[웹]쿠키, 세션, 로컬스토리지, 세션스토리지 그리고 JWT

HTTP의 특징 그리고 쿠키와 세션

📌HTTP의 특징

1. connectionless

• 클라이언트가 요청 한 후 응답을 받으면 연결을 끊음

 

2. stateless

• 통신이 끝나면 상태를 유지하지 않음

→ 위 두가지 특징 때문에 서버는 요청 자체 만으로 그 요청이 누구에게서 오는지 알 수 없음

→ 이러한 특징을 해결하기 위해 쿠키와 세션을 사용

→ 쿠키와 세션을 사용하여 사용자에 대한 인증을 유지

 

 

📌쿠키

쿠키 동작 과정

[특징]

- 클라이언트(브라우저) 로컬에 저장되는 키와 값이 들어있는 작은 데이터 파일

- 인증 유효 시간을 명시할 수 있음, 유효 시간이 정해지면 브라우저가 종료되어도 인증이 유지

- 하나의 쿠키값은 4KB까지 저장

- Response-Header에 set-cookie 속성을 사용해서 만듦

- 사용자가 따로 요청하지 않아도 브라우저가 요청시에 Request Header에 넣어서 자동으로 서버에 전송

- 지속적인 데이터 교환을 위해 만들어진 쿠키가 서버로 계속 전송되는 것

 

[동작원리]

1. 클라이언트가 쿠키가 없는 상태로 요청

2. 서버에서 쿠키를 생성하여 http 헤더에 쿠키를 포함 시켜서 응답

3. 쿠키가 있는 상태로 요청

4. 서버에서 쿠키를 통해 상태를 식별하고 그에 따라 응답

 

[활용예시]

- 로그인 시 정보 저장 기능

- 쇼핑몰의 장바구니 기능

- 자동로그인

- 팝업창, 더이상 보지 않음 체크박스

 

 

📌세션

[특징]

- 쿠키 기반, 가장 큰 차이점은 사용자 정보 파일을 브라우저에 저장하는 쿠키와 달리 세션은 서버 측에서 관리

- 서버에서 클라이언트 구분을 위한 세션 ID를 부여

- 브라우저가 종료될 때까지 인증상태 유지

- 사용자에 대한 정보를 서버에 두기 때문에 보안은 유리하지만, 사용자가 많아질수록 서버에 과부하

 

[동작원리]

1. 클라이언트가 세션이 없는 상태로 요청

2. 서버에서 세션 생성 및 세션 ID를 response, 클라이언트에서는 쿠키에 세션 ID를 저장

3. 세션 ID가 포함되어 있는 쿠키가 있는 상태로 요청

4. 서버에서 쿠키의 세션ID 통해 상태를 식별하고 그에 따라 응답

 

[활용예시]

- 보안 로그인

 

 

📌쿠키 VS 세션

•  사용자 정보의 저장 위치, 쿠키는 브라우저 세션은 서버. 따라서 보안 면에서는 세션이 우수, 속도면에서는 쿠키가 우수
• 라이프 사이클, 쿠키는 브라우저를 종료해도 정보가 남아 있음, 세션은 브라우저가 종료되면 만료시간에 상관없이 삭제됨
• 세션의 보안이 더 좋으나 서버 메모리를 사용자 수 만큼 차지 하는 문제 발생 → 이러한 문제들을 보완하기 위해 토큰 기반의 인증방식을 사용, 그 중 하나가 JWT(Json Web Token)

 

로컬스토리지, 세션스토리지의 등장

- html5에서 추가된 저장소

- 로컬스토리지, 세션스토리지가 나오기 이전에 브라우저에 저장소 역할을 하던 것이 쿠키임.

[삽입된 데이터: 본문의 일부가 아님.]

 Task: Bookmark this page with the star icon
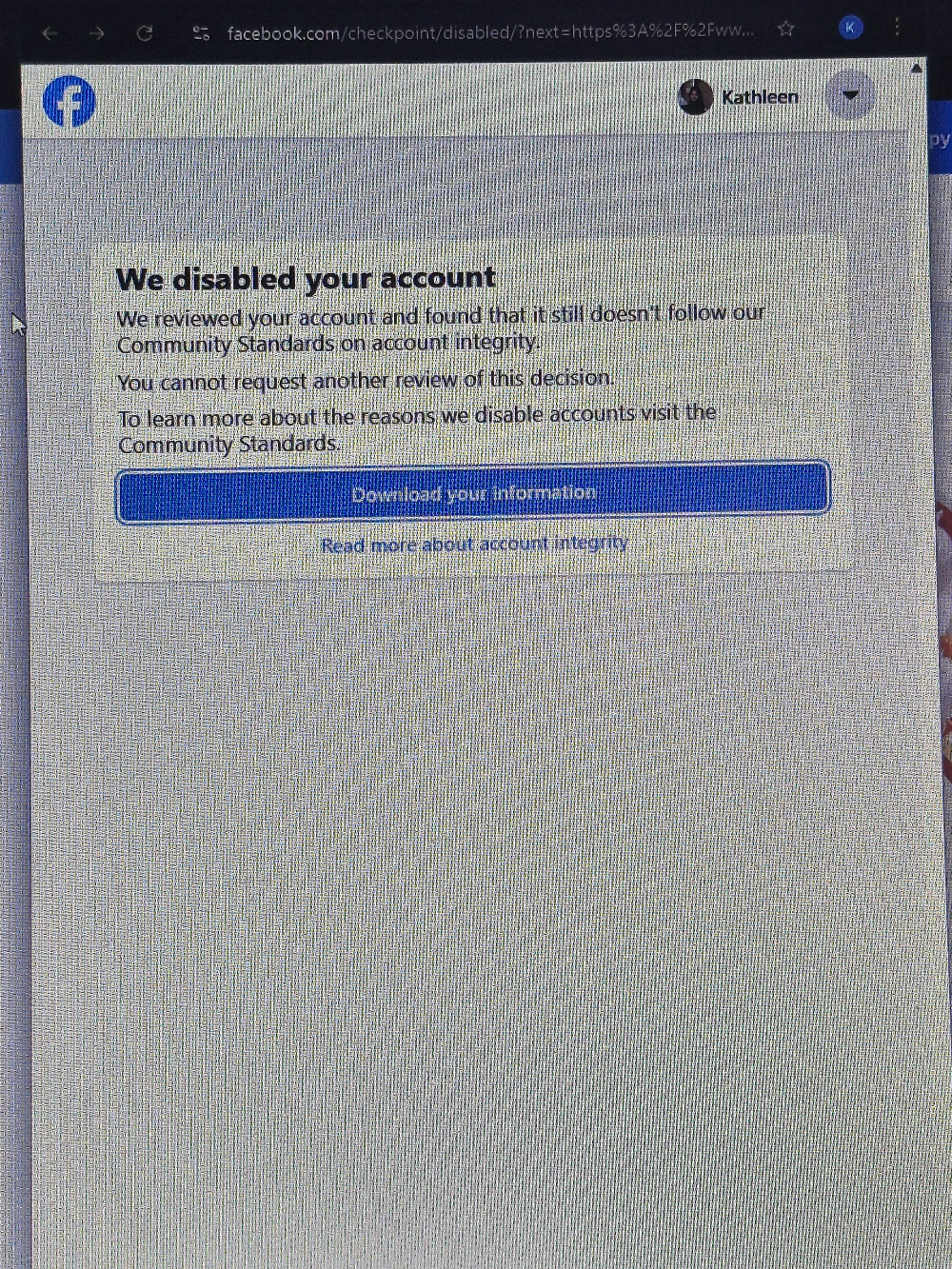pos(785,29)
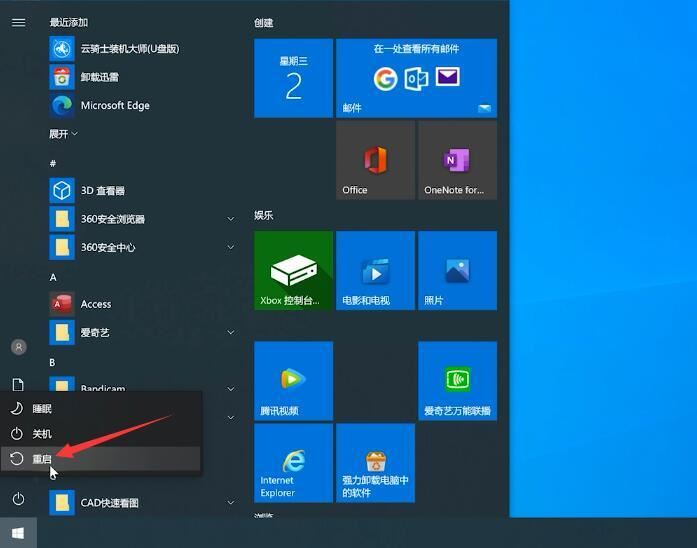Open the Internet Explorer tile
The height and width of the screenshot is (548, 697).
point(293,462)
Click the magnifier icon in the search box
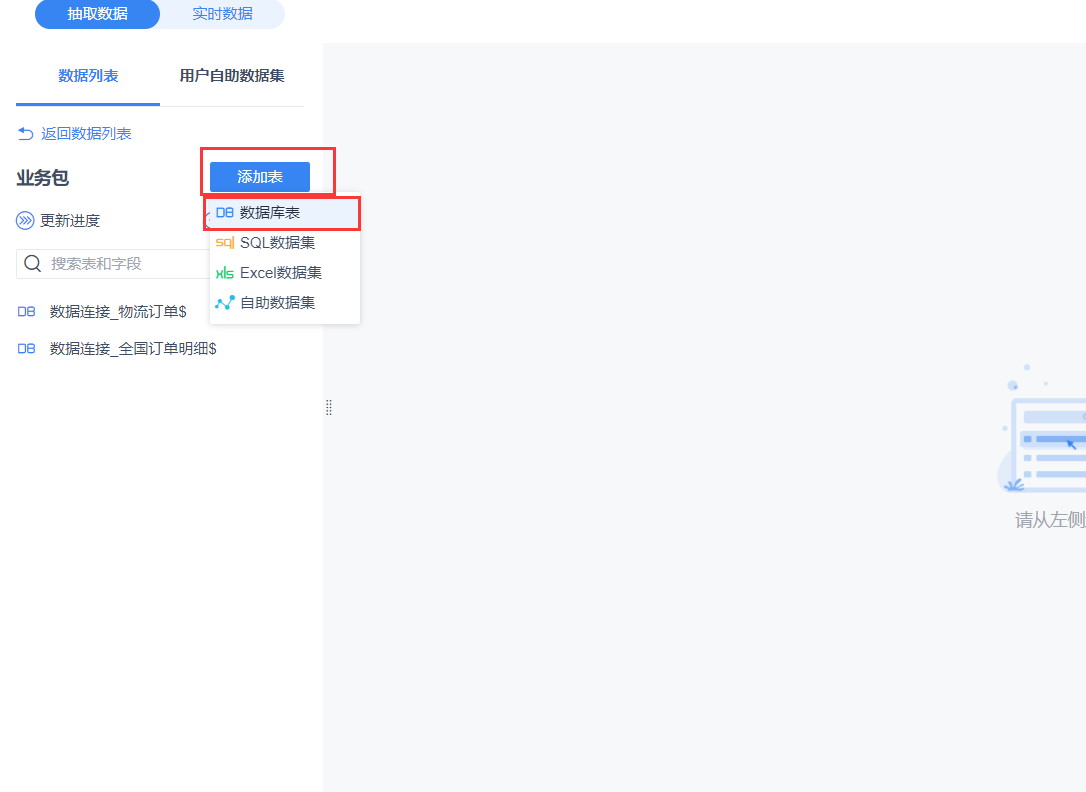Image resolution: width=1086 pixels, height=792 pixels. tap(32, 263)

- 쿠키의 문제점 : 4kb 용량을 다 채운 쿠키가 있다면 요청을 할 때마다 4kb의 데이터를 사용하여 데이터 낭비 발생 → 이러한 데이터들을 로컬 스토리지, 세션 스토리지에 저장할 수 있게 됨

- 서버로 자동 전송되지 않음

- 간단한 키-값 스토리지 형태

- window 객체 안에 들어 있으며, Storage 객체를 상속받아 메소드가 공통적으로 존재

 

📌로컬스토리지

[특징]

- 지우기 전까지 데이터가 유지되므로 유저 커스텀에 적합(보안에 민감하지 않은 데이터)

- 페이지 프로토콜별로 구분, http로 방문한 페이지에서 저장한 데이터는 같은 페이지의 https와는 다른 로컬스토리지에 저장

- window.localStorage에 위치하며 값으로 문자열, 불린, 숫자, null, defined 등을 저장할 수 있지만 키와 값 모두 문자열로 변환됨

- localStorage.setItem(키,값)으로 저장 후, localStoarge.getItem(키)로 조회가능.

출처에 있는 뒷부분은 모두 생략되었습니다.